=== Begin Enclosure ===

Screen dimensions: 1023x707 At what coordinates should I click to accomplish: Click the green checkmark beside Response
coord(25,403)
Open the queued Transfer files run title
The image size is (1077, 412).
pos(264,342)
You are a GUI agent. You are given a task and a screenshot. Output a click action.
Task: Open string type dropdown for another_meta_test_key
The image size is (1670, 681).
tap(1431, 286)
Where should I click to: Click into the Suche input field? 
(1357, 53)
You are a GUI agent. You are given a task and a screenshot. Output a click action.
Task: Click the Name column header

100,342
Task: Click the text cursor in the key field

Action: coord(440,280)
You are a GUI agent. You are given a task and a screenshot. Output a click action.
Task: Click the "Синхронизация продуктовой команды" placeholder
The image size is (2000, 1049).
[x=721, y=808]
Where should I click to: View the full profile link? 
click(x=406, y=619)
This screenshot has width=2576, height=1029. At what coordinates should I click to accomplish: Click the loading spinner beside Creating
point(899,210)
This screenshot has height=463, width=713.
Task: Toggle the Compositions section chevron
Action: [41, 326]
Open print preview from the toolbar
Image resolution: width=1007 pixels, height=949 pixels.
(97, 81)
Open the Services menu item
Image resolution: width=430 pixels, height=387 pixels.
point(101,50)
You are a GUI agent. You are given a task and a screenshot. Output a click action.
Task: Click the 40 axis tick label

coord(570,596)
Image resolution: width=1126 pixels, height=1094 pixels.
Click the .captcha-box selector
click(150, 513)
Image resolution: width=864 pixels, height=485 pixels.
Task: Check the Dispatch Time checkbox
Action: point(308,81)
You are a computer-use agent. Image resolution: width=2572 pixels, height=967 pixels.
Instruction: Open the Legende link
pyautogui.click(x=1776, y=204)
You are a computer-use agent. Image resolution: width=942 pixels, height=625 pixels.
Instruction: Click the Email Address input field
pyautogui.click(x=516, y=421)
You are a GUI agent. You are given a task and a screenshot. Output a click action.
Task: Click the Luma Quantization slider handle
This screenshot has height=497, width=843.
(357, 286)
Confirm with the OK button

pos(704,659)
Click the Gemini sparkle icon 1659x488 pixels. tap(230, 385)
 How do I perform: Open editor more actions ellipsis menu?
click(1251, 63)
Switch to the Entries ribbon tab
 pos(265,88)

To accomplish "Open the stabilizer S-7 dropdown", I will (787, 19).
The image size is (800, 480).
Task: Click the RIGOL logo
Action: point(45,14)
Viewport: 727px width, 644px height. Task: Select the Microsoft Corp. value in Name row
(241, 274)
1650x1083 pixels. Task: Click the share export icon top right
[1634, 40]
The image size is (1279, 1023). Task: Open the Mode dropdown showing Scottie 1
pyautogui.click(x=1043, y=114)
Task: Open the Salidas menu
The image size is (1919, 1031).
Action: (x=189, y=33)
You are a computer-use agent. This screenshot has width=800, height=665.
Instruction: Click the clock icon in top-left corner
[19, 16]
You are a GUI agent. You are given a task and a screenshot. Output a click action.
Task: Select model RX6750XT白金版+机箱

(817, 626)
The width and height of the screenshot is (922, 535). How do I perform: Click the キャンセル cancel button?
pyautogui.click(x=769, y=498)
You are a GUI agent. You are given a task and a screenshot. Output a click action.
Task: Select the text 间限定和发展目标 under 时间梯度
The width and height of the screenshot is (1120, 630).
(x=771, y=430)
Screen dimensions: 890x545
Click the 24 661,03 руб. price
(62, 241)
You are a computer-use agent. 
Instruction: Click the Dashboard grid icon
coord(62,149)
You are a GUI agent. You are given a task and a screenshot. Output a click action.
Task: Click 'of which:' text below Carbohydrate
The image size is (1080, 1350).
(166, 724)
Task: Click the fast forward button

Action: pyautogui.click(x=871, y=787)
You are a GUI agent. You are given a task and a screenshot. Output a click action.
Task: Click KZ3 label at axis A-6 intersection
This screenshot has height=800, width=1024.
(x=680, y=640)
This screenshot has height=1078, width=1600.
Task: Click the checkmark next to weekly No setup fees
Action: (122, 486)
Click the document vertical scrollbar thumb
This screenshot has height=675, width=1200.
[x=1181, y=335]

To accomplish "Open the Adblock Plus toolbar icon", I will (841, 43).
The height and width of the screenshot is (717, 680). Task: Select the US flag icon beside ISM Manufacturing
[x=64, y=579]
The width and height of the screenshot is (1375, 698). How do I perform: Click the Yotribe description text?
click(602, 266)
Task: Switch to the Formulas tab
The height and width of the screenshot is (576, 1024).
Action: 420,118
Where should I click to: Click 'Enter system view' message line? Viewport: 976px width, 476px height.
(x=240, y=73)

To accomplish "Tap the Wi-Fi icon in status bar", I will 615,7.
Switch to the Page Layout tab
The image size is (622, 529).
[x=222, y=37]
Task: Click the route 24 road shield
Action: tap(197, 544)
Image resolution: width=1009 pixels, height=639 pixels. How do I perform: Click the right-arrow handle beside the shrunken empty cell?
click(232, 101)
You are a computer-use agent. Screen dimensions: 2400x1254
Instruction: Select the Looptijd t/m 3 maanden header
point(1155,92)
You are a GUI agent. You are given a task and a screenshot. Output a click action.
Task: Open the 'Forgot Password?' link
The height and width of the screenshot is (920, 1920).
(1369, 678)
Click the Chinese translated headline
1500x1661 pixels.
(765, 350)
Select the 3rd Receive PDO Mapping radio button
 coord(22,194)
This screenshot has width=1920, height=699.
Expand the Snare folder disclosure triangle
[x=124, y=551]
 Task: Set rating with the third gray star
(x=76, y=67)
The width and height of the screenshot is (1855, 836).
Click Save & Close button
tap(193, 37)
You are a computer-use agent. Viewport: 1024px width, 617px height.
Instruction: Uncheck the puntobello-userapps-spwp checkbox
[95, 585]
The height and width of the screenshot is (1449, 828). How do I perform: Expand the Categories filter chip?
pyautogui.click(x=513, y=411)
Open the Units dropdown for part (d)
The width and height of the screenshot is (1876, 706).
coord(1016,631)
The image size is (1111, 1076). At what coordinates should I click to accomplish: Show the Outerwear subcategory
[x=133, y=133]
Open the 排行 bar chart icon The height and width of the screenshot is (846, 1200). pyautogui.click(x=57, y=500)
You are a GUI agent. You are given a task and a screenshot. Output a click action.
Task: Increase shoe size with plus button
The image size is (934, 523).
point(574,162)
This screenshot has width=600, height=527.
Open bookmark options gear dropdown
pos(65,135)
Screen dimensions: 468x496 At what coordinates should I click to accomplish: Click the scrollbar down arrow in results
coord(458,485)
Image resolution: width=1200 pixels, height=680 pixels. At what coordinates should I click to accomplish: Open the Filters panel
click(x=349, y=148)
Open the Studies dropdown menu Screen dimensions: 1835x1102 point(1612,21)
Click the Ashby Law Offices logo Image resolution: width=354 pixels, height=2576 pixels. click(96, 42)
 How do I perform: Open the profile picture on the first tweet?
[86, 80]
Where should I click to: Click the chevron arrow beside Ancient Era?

=== End Enclosure ===

§ **ACTION ITEM**
Nothing in the data may be left out. Copy all of it exactly.

§ **PROBLEM SOLUTION**
Screen dimensions: 1023x707 At what coordinates should I click to accomplish: Click the green checkmark beside Response
coord(25,403)
Open the queued Transfer files run title
The image size is (1077, 412).
pos(264,342)
You are a GUI agent. You are given a task and a screenshot. Output a click action.
Task: Open string type dropdown for another_meta_test_key
The image size is (1670, 681).
tap(1431, 286)
Where should I click to: Click into the Suche input field? 
(1357, 53)
You are a GUI agent. You are given a task and a screenshot. Output a click action.
Task: Click the Name column header

100,342
Task: Click the text cursor in the key field

Action: coord(440,280)
You are a GUI agent. You are given a task and a screenshot. Output a click action.
Task: Click the "Синхронизация продуктовой команды" placeholder
The image size is (2000, 1049).
[x=721, y=808]
Where should I click to: View the full profile link? 
click(x=406, y=619)
This screenshot has width=2576, height=1029. At what coordinates should I click to accomplish: Click the loading spinner beside Creating
point(899,210)
This screenshot has height=463, width=713.
Task: Toggle the Compositions section chevron
Action: [41, 326]
Open print preview from the toolbar
Image resolution: width=1007 pixels, height=949 pixels.
(97, 81)
Open the Services menu item
Image resolution: width=430 pixels, height=387 pixels.
point(101,50)
You are a GUI agent. You are given a task and a screenshot. Output a click action.
Task: Click the 40 axis tick label

coord(570,596)
Image resolution: width=1126 pixels, height=1094 pixels.
Click the .captcha-box selector
click(150, 513)
Image resolution: width=864 pixels, height=485 pixels.
Task: Check the Dispatch Time checkbox
Action: point(308,81)
You are a computer-use agent. Image resolution: width=2572 pixels, height=967 pixels.
Instruction: Open the Legende link
pyautogui.click(x=1776, y=204)
You are a computer-use agent. Image resolution: width=942 pixels, height=625 pixels.
Instruction: Click the Email Address input field
pyautogui.click(x=516, y=421)
You are a GUI agent. You are given a task and a screenshot. Output a click action.
Task: Click the Luma Quantization slider handle
This screenshot has height=497, width=843.
(357, 286)
Confirm with the OK button

pos(704,659)
Click the Gemini sparkle icon 1659x488 pixels. tap(230, 385)
 How do I perform: Open editor more actions ellipsis menu?
click(1251, 63)
Switch to the Entries ribbon tab
 pos(265,88)

To accomplish "Open the stabilizer S-7 dropdown", I will (787, 19).
The image size is (800, 480).
Task: Click the RIGOL logo
Action: point(45,14)
Viewport: 727px width, 644px height. Task: Select the Microsoft Corp. value in Name row
(241, 274)
1650x1083 pixels. Task: Click the share export icon top right
[1634, 40]
The image size is (1279, 1023). Task: Open the Mode dropdown showing Scottie 1
pyautogui.click(x=1043, y=114)
Task: Open the Salidas menu
The image size is (1919, 1031).
Action: (x=189, y=33)
You are a computer-use agent. This screenshot has width=800, height=665.
Instruction: Click the clock icon in top-left corner
[19, 16]
You are a GUI agent. You are given a task and a screenshot. Output a click action.
Task: Select model RX6750XT白金版+机箱

(817, 626)
The width and height of the screenshot is (922, 535). How do I perform: Click the キャンセル cancel button?
pyautogui.click(x=769, y=498)
You are a GUI agent. You are given a task and a screenshot. Output a click action.
Task: Select the text 间限定和发展目标 under 时间梯度
The width and height of the screenshot is (1120, 630).
(x=771, y=430)
Screen dimensions: 890x545
Click the 24 661,03 руб. price
(62, 241)
You are a computer-use agent. 
Instruction: Click the Dashboard grid icon
coord(62,149)
You are a GUI agent. You are given a task and a screenshot. Output a click action.
Task: Click 'of which:' text below Carbohydrate
The image size is (1080, 1350).
(166, 724)
Task: Click the fast forward button

Action: pyautogui.click(x=871, y=787)
You are a GUI agent. You are given a task and a screenshot. Output a click action.
Task: Click KZ3 label at axis A-6 intersection
This screenshot has height=800, width=1024.
(x=680, y=640)
This screenshot has height=1078, width=1600.
Task: Click the checkmark next to weekly No setup fees
Action: (122, 486)
Click the document vertical scrollbar thumb
This screenshot has height=675, width=1200.
[x=1181, y=335]

To accomplish "Open the Adblock Plus toolbar icon", I will (841, 43).
The height and width of the screenshot is (717, 680). Task: Select the US flag icon beside ISM Manufacturing
[x=64, y=579]
The width and height of the screenshot is (1375, 698). How do I perform: Click the Yotribe description text?
click(602, 266)
Task: Switch to the Formulas tab
The height and width of the screenshot is (576, 1024).
Action: 420,118
Where should I click to: Click 'Enter system view' message line? Viewport: 976px width, 476px height.
(x=240, y=73)

To accomplish "Tap the Wi-Fi icon in status bar", I will 615,7.
Switch to the Page Layout tab
The image size is (622, 529).
[x=222, y=37]
Task: Click the route 24 road shield
Action: tap(197, 544)
Image resolution: width=1009 pixels, height=639 pixels. How do I perform: Click the right-arrow handle beside the shrunken empty cell?
click(232, 101)
You are a computer-use agent. Screen dimensions: 2400x1254
Instruction: Select the Looptijd t/m 3 maanden header
point(1155,92)
You are a GUI agent. You are given a task and a screenshot. Output a click action.
Task: Open the 'Forgot Password?' link
The height and width of the screenshot is (920, 1920).
(1369, 678)
Click the Chinese translated headline
1500x1661 pixels.
(765, 350)
Select the 3rd Receive PDO Mapping radio button
 coord(22,194)
This screenshot has width=1920, height=699.
Expand the Snare folder disclosure triangle
[x=124, y=551]
 Task: Set rating with the third gray star
(x=76, y=67)
The width and height of the screenshot is (1855, 836).
Click Save & Close button
tap(193, 37)
You are a computer-use agent. Viewport: 1024px width, 617px height.
Instruction: Uncheck the puntobello-userapps-spwp checkbox
[95, 585]
The height and width of the screenshot is (1449, 828). How do I perform: Expand the Categories filter chip?
pyautogui.click(x=513, y=411)
Open the Units dropdown for part (d)
The width and height of the screenshot is (1876, 706).
coord(1016,631)
The image size is (1111, 1076). At what coordinates should I click to accomplish: Show the Outerwear subcategory
[x=133, y=133]
Open the 排行 bar chart icon The height and width of the screenshot is (846, 1200). pyautogui.click(x=57, y=500)
You are a GUI agent. You are given a task and a screenshot. Output a click action.
Task: Increase shoe size with plus button
The image size is (934, 523).
point(574,162)
This screenshot has width=600, height=527.
Open bookmark options gear dropdown
pos(65,135)
Screen dimensions: 468x496 At what coordinates should I click to accomplish: Click the scrollbar down arrow in results
coord(458,485)
Image resolution: width=1200 pixels, height=680 pixels. At what coordinates should I click to accomplish: Open the Filters panel
click(x=349, y=148)
Open the Studies dropdown menu Screen dimensions: 1835x1102 point(1612,21)
Click the Ashby Law Offices logo Image resolution: width=354 pixels, height=2576 pixels. click(96, 42)
 How do I perform: Open the profile picture on the first tweet?
[86, 80]
Where should I click to: Click the chevron arrow beside Ancient Era?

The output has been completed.